En la última página había grapada una copia de un poder dirigido a «R. Koot e Hijos, Mudanzas Nacionales e Internacionales y Almacenamiento de Muebles Asegurados», en Sassenheim, por el que Adriaan me autorizaba a sacar de su depósito todos los bienes.

Entre tanto, ya se había hecho de noche, y aquí estaba yo sentado en la oscuridad y reflexionando sobre lo que acababa de leer. Me pregunté qué podía hacer con un Vermeer falso. Desde luego, tendría que verlo, porque a Adriaan nunca le había impresionado tanto un cuadro así, sin más, pero, más que sorprendido por este regalo tan inesperado, me sentía incómodo por el hecho de que alguien a quien creía que conocía bien me involucrara en un asunto tan curioso. No era sólo una historia extraña, me había dejado incluso la prueba física de esa historia.

¿Por qué no me había dicho nunca nada? Durante los años de conocimiento mutuo habíamos ido creando un sólido vínculo, hablábamos sobre muchas más cosas que sobre el trabajo y los asuntos en los que recurría a él, así que no me cabe ninguna duda de que sabía que yo era una persona en la que se podía confiar a la hora de guardar un secreto. ¿Por qué entonces no me he enterado hasta ahora, tras su muerte, de esta historia tan extraña? ¿O quizá no había nada detrás y para él yo era el único heredero lógico de algo que le había sido tan querido?

III

Al cabo de poco más de una semana de haber leído la carta de Adriaan, el cuadro todavía seguía en el almacén. No se trataba de falta de interés, la verdad era que no quería sacarlo hasta tener el tiempo suficiente para concentrarme en él, y ahora me resultaba imposible, porque estaba demasiado ocupado con otros asuntos.

Tampoco volví a pensar en los Lisetsky hasta que me llamaron una noche, y ahora los tenía sentados frente a mí en el café que frecuentaba habitualmente, que a estas horas de la mañana se encontraba prácticamente vacío. El camarero se hallaba enfrascado en todo tipo de faenas, preparando su lugar de trabajo para el ajetreo y el bullicio que se pondrían en marcha a última hora del día.

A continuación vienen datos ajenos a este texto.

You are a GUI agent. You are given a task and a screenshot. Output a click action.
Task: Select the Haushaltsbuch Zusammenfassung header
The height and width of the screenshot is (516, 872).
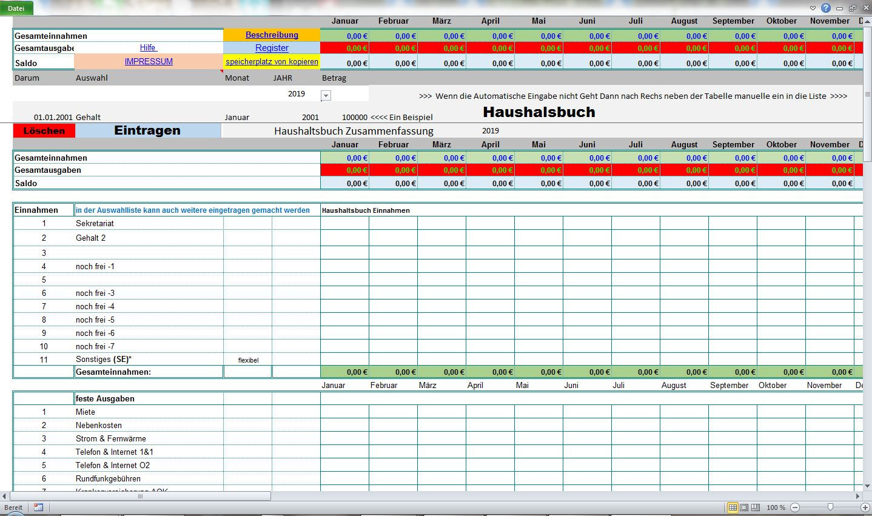pos(354,130)

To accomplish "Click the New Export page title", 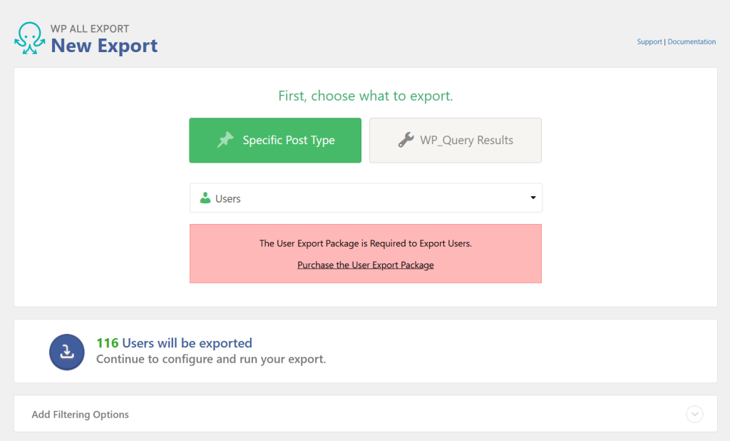I will pyautogui.click(x=104, y=46).
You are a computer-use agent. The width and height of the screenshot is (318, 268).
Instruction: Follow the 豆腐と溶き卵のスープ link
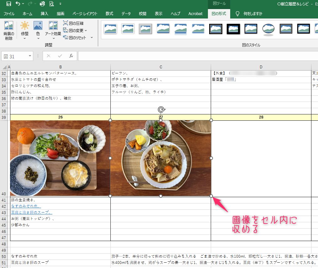pyautogui.click(x=31, y=212)
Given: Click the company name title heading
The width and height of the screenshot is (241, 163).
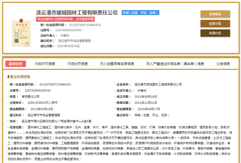Looking at the screenshot, I should click(77, 12).
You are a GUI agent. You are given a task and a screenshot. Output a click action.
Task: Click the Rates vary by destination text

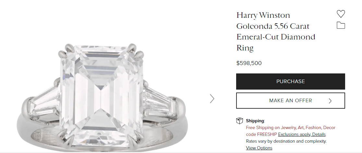[x=286, y=141]
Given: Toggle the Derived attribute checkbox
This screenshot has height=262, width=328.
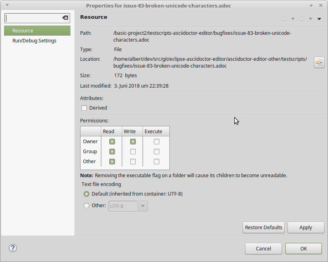Looking at the screenshot, I should pos(84,108).
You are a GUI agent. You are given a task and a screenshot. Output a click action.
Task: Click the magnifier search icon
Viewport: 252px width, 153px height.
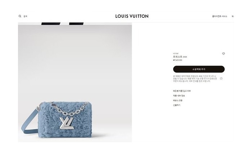coord(20,16)
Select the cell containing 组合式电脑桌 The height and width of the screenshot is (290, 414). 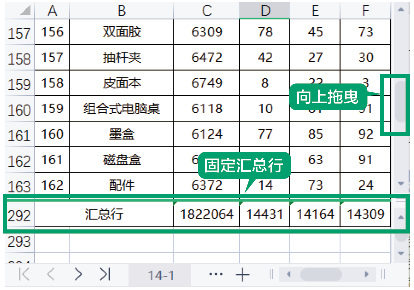pos(121,108)
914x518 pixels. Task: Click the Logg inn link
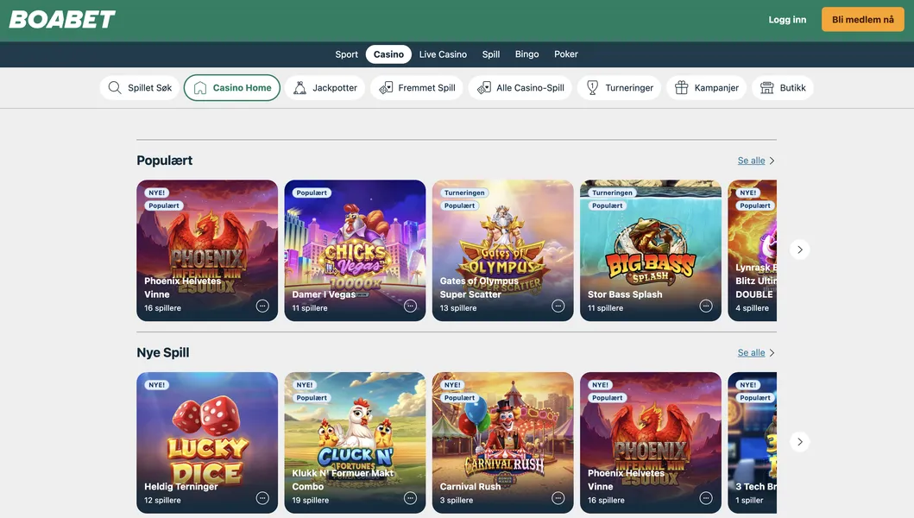point(787,20)
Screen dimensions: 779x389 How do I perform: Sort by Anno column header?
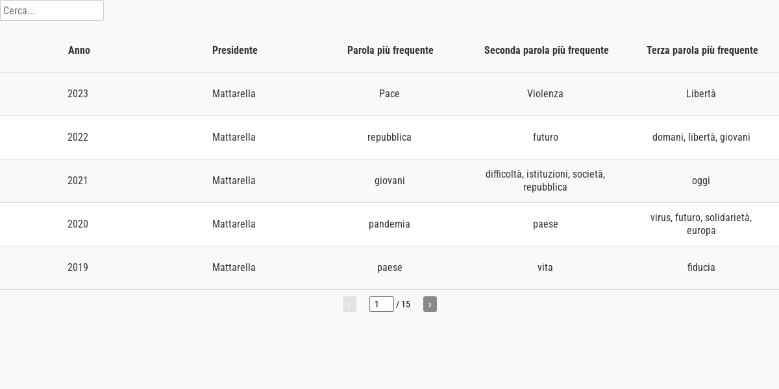(79, 51)
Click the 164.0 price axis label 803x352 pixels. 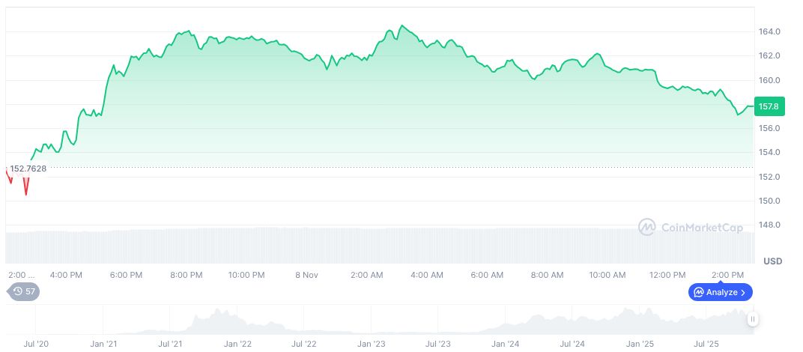(x=771, y=32)
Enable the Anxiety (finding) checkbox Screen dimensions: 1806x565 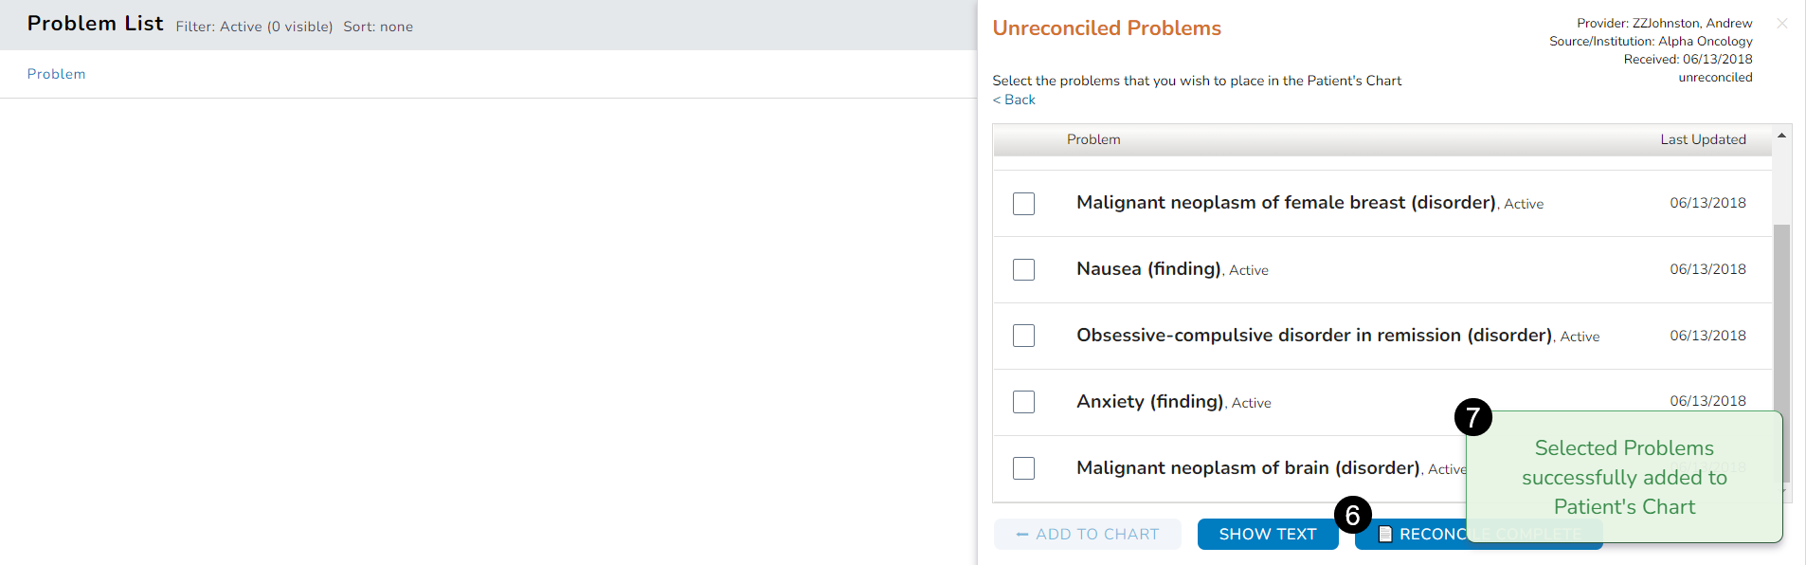[x=1023, y=402]
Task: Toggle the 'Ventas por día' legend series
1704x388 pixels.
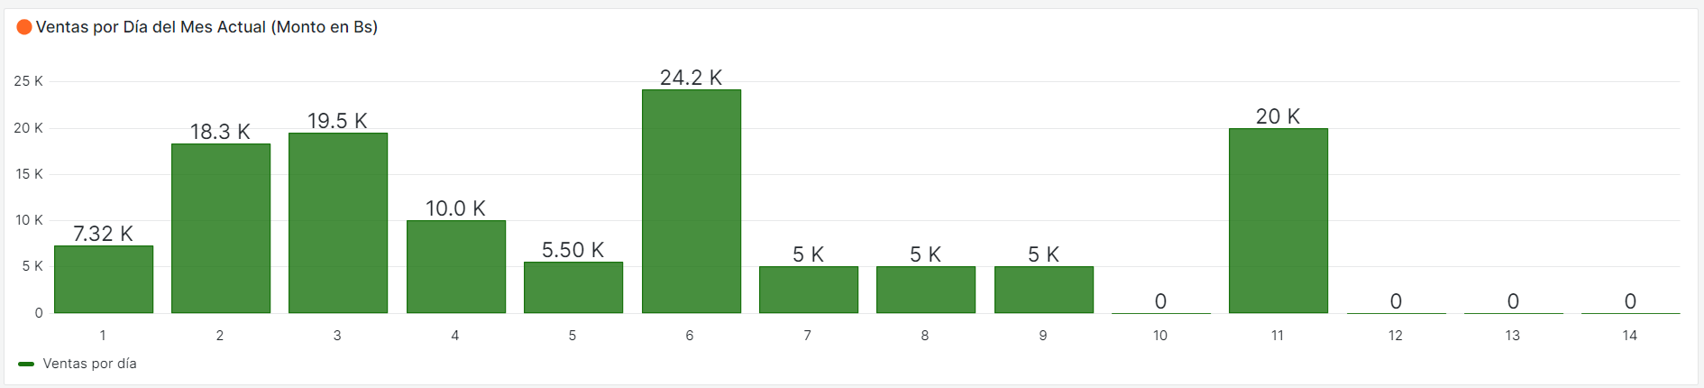Action: pos(89,364)
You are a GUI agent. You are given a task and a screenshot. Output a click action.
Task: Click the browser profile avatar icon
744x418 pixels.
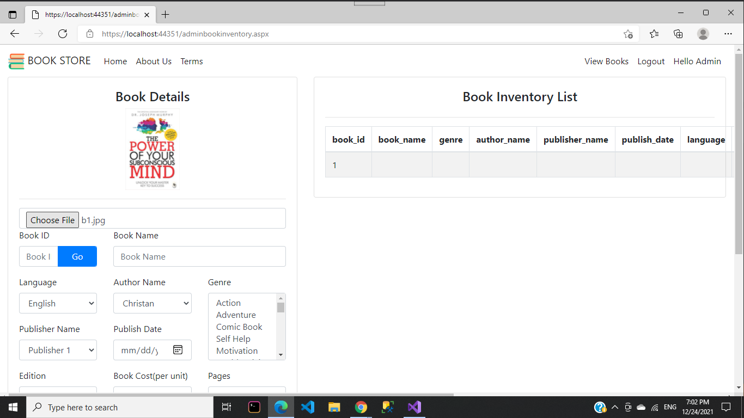[x=703, y=33]
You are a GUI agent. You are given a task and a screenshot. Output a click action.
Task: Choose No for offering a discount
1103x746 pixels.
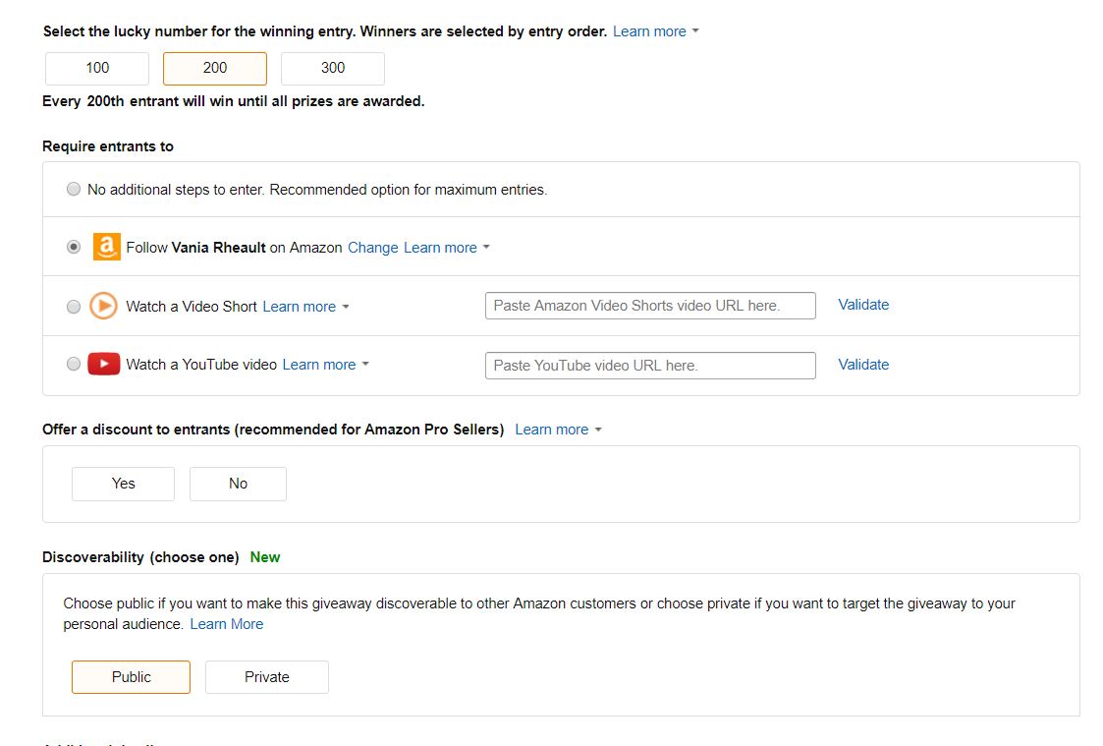point(238,483)
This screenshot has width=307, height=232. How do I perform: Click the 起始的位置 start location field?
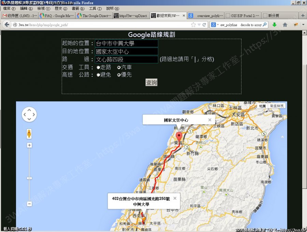126,43
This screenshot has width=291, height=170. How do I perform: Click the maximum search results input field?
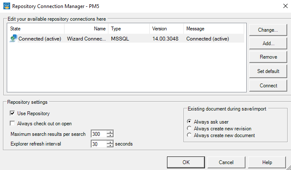point(99,134)
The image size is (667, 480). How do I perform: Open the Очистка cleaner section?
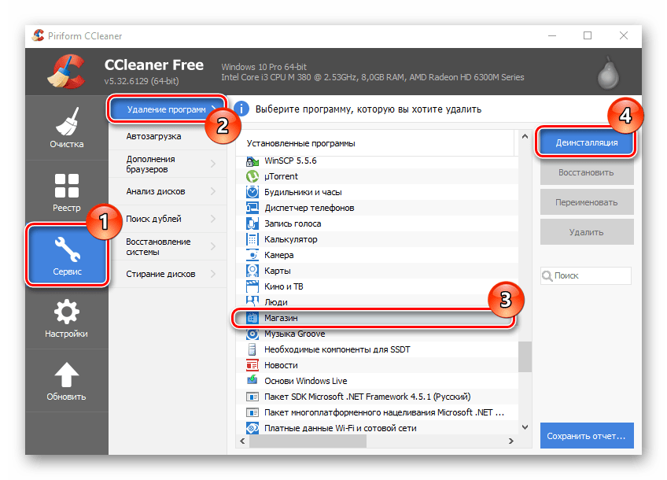(67, 128)
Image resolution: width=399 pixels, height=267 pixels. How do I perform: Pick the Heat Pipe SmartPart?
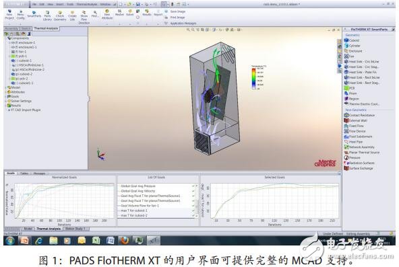point(353,142)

Los Lisetsky al principio no quisieron beber nada, pero, tras insistir un poco, decidieron pedirse un té.

Confié en que el té los calmara un poco, porque a los dos se los veía muy nerviosos. La razón de nuestra cita descansaba en la mesa: la copia de un correo electrónico que habían recibido con un mensaje muy breve:

Eva y Bernard:

Creo que por fin he encontrado algo. Os llamaré mañana por la mañana.

Maria.

El mensaje lo habían enviado dos noches antes, a las 23:48. Por lo que ponía en la dirección, esa Maria lo había mandado desde una oficina. Los hermanos Lisetsky estuvieron esperando la llamada telefónica a la mañana siguiente, pero, al no producirse ésta y no soportar ya por más tiempo la tensión, por fin se habían decidido a llamar ellos.

Sin embargo, en esa ocasión no consiguieron hablar con Maria Wienecke —pues ése era su nombre completo—, y ya tampoco volverían a conseguirlo nunca porque, después de enviar ese correo, un coche la había atropellado cuando regresaba a casa y había muerto allí mismo víctima de las heridas causadas por el accidente. El conductor se había dado a la fuga.

Nunca antes había oído el nombre de Maria Wienecke, pero sí el de la organización para la que trabajaba, con la que había llegado a tener incluso alguna que otra vez relaciones indirectas. Trabajaba en Colonia, en una sucursal del Art Loss Register, y había sido muy buena amiga de los Lisetsky.